While there isn’t a cutscene involved, it does make reaching new places much more simple. The game even puts a silt strider in the starting town of Seyda Neen allowing players access to larger cities that can take time to reach on foot.

Pokémon – Flying

Flying is one of the quickest ways to get around in the real world and Pokémon utilizes it as well. The mechanic was introduced during the first generation – Red, Blue, Yellow – and allowed trainers to teach it to some Pokémon able to fly. However, the catch was the player had to have visited a location beforehand. This means there was still exploration involved in the games.

Once a Pokémon learned to fly, the trainer hopped on them like a horse and flew to their destination. Early games didn’t have the technical capacity to make a full cutscene, but later games let players control their mount and let them see the world below.

Skyrim – Carriages

The Elder Scrolls V: Skyrim does include one Silt Strider but it isn’t available to hire. Instead, the fifth game in the series uses one of the most unique forms of travel of any game on our list: carriages or wagons. It’s a form of transport any player of Skyrim will be familiar with as the game begins with the protagonist riding in one.

Each major city has a carriage and rider the player can hire to take them across the province. It’s like renting a car or taking a bus but instead of dealing with people, you get to smell horses throughout the journey. If only carriages provided some way to see the scenery as you went along. While the opening cinematic is gorgeous, especially on PC, the entire world of Skyrim is stunningly epic to look at.

The best part is the carriages can be taken to other cities you haven’t visited yet.

Legend of Zelda – Music

The Legend of Zelda series uses music as a way to quickly traverse the world. While Breath of the Wild may be one exception to the franchise; utilizing Shrines to get from point to point, the others include music of some sort.

Ocarina of Time features the ocarina and lets Link traverse Hyrule through songs. Each song is connected to a different location on the world map and allows the Hero of Time to instantly teleport there. Whereas Wind Waker gives Link a magical baton to compose songs. No matter which game in the series you play, there is a link to music somewhere in it. Even Breath of the Wild’s shrines are powered by music. Activating them cues a single track that ends with the final note turning on the device.

A Link to the Past even allows Link to summon a flying rooster to reach new areas. When put into perspective in the real world, music can make travel seem quicker. Lengthy car rides can appear shorter or faster even if you listen to a great travel-themed playlist.
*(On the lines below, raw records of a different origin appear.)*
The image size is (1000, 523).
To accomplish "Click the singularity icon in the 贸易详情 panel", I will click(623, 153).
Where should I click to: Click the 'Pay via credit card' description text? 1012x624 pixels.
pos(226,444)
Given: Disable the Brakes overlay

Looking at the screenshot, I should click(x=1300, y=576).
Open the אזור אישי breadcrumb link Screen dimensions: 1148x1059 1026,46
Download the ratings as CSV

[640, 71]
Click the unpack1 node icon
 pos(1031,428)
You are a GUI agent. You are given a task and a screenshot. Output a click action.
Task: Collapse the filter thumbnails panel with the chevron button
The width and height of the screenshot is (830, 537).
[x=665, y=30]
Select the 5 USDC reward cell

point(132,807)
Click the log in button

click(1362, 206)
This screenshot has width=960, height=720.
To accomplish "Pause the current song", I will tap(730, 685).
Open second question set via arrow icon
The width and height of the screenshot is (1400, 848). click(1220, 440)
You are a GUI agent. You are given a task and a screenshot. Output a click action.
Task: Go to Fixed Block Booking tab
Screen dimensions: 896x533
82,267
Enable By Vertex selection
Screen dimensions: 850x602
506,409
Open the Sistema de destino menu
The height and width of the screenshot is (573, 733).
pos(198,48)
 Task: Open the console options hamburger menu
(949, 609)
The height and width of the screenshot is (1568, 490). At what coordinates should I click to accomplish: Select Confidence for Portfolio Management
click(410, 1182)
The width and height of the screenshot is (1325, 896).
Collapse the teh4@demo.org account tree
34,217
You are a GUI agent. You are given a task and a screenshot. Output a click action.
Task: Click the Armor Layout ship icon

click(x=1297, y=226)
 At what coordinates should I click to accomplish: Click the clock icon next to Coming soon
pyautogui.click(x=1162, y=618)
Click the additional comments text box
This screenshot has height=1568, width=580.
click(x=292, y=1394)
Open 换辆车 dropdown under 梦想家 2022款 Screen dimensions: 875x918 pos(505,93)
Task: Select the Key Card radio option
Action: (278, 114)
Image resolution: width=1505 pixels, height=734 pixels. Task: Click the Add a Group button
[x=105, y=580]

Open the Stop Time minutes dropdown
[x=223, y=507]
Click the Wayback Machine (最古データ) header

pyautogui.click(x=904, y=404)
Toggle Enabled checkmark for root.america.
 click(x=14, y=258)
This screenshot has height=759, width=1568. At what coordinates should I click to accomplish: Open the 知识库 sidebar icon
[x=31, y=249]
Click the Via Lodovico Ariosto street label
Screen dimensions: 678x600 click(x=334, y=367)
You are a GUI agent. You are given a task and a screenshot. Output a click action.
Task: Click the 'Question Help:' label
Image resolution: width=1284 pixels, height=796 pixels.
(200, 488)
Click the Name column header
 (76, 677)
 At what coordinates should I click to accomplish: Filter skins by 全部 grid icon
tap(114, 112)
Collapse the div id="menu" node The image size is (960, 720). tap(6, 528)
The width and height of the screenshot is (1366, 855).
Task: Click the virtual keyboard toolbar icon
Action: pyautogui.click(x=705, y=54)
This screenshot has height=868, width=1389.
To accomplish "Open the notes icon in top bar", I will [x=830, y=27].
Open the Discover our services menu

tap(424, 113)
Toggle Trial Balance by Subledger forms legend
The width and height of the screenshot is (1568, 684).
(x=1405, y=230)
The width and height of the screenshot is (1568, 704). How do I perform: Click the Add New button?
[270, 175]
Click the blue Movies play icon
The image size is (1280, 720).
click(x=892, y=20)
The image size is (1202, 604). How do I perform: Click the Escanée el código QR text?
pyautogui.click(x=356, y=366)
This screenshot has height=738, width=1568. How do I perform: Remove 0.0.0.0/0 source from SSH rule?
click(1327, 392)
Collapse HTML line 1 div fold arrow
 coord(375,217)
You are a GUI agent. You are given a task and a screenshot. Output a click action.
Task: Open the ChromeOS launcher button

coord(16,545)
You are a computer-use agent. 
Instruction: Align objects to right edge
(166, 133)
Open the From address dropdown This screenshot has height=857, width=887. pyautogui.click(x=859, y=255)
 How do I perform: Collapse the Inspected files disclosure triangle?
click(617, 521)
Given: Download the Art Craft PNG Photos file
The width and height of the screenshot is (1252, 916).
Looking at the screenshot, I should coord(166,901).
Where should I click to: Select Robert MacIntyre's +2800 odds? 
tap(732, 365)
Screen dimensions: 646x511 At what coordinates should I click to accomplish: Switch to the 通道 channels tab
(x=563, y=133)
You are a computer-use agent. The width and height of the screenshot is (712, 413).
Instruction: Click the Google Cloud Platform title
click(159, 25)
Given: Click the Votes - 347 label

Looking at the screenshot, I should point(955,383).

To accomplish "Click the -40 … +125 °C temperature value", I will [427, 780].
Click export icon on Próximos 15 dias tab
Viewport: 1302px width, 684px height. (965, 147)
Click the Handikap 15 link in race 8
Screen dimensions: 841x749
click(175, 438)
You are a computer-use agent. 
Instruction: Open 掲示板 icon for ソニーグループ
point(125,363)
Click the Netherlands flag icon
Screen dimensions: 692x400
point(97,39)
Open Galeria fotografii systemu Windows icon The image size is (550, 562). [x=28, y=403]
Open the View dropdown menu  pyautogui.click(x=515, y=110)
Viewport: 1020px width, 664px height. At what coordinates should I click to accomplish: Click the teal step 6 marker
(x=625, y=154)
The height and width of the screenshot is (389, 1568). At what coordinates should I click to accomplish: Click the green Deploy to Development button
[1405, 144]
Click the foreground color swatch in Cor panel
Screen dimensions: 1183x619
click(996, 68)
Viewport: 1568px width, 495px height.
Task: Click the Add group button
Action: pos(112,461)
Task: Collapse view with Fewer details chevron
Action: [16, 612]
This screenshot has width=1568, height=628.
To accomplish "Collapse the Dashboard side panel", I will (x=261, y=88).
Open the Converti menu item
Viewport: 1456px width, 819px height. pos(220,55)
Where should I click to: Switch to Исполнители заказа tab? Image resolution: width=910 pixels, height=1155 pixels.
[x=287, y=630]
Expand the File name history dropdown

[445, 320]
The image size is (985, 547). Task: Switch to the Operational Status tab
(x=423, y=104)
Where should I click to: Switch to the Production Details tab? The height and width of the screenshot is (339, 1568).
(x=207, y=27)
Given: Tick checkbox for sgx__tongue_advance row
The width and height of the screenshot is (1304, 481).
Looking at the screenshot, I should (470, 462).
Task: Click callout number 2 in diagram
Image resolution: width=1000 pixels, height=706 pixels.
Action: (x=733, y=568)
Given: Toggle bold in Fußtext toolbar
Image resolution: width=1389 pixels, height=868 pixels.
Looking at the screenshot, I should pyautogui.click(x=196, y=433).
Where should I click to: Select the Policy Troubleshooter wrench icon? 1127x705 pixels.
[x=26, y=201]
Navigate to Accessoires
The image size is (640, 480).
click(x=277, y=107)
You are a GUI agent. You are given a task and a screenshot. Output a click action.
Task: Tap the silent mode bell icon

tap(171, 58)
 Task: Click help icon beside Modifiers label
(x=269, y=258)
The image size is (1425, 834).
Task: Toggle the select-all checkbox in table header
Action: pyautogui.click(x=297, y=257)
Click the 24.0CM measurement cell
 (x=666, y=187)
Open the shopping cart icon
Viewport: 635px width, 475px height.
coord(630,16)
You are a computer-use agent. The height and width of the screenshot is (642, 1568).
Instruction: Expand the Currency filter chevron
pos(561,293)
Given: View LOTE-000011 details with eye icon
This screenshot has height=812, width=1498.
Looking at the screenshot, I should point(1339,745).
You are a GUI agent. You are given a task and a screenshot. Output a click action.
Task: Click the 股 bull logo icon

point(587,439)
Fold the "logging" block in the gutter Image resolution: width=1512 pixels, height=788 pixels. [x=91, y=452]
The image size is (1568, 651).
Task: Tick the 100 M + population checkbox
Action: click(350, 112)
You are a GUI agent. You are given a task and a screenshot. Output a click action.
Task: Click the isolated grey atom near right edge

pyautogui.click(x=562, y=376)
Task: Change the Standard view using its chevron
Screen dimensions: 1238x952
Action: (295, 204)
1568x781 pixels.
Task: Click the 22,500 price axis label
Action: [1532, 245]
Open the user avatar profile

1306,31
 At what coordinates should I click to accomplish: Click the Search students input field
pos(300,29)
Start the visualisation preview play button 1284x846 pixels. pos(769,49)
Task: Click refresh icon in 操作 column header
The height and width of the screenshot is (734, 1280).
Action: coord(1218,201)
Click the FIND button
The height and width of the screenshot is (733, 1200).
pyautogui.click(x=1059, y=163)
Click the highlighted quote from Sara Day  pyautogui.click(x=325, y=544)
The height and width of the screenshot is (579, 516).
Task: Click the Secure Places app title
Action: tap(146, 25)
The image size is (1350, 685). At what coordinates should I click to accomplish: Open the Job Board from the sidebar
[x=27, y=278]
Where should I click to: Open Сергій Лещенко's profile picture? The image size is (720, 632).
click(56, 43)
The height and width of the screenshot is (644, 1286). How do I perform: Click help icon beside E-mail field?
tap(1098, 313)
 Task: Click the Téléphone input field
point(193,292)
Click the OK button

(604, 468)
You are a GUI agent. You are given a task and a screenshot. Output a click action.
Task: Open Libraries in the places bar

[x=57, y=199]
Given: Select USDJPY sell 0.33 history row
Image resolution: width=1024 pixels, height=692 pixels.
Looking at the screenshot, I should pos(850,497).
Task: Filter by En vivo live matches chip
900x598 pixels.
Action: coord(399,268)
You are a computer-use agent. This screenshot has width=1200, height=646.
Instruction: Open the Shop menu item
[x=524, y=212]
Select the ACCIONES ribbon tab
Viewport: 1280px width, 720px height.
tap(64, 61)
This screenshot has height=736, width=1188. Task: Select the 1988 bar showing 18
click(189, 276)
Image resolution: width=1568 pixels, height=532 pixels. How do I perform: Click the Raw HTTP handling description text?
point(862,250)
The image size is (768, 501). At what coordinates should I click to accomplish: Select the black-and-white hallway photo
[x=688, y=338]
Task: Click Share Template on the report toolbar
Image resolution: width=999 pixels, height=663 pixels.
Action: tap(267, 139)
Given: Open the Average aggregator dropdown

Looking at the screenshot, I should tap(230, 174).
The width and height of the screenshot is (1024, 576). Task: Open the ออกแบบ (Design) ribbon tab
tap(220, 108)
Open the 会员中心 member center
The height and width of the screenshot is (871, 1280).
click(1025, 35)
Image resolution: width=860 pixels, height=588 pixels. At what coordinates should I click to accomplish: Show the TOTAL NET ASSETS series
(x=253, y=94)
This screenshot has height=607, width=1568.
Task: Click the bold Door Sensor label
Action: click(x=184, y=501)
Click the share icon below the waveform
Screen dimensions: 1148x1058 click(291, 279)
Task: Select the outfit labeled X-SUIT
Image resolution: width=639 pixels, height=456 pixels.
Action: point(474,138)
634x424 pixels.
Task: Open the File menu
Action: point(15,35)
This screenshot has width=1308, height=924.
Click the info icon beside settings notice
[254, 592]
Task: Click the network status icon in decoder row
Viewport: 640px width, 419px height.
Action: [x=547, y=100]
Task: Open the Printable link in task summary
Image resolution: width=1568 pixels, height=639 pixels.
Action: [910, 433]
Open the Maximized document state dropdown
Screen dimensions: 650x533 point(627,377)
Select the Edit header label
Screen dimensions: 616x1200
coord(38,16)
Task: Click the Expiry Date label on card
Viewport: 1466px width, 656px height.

The Witcher 3: Wild Hunt – Signposts

The Witcher 3: Wild Hunt is another beautiful game to experience. From its striking overlooks to its bustling towns cawing seagulls and ringing ship bells the world is alive. The game is a fountain of locations with new ones spewing up every few seconds it seems. Reaching all of the new landmarks of the Witcher could take hours, if not hundreds of them, but thankfully there’s a fast travel system in place to help.

To travel between various points on the map, Geralt needs only to stand near a signpost and select another on the map. It is certainly a time-saving way to get around and immersively speaking, it is a world full of magic and sorcery so simply teleporting between signposts doesn’t seem too farfetched. The Continent is vast and there is so much to see and do that completing the game and every side quest could take upwards of 100 hours.

However, if zapping between places in an instant isn’t your thing, you could always saddle up your horse Roach and hit the open road. There is a handy mechanic that lets horses follow paths on their own. All you have to do is hold a button and sit back and enjoy the sights and sounds.

While fast travel may be good for speeding up the plot or reducing game time, it does defeat the purpose of exploring a vast world. After all, that is what traveling is, experiencing boundless opportunities and views not otherwise seen.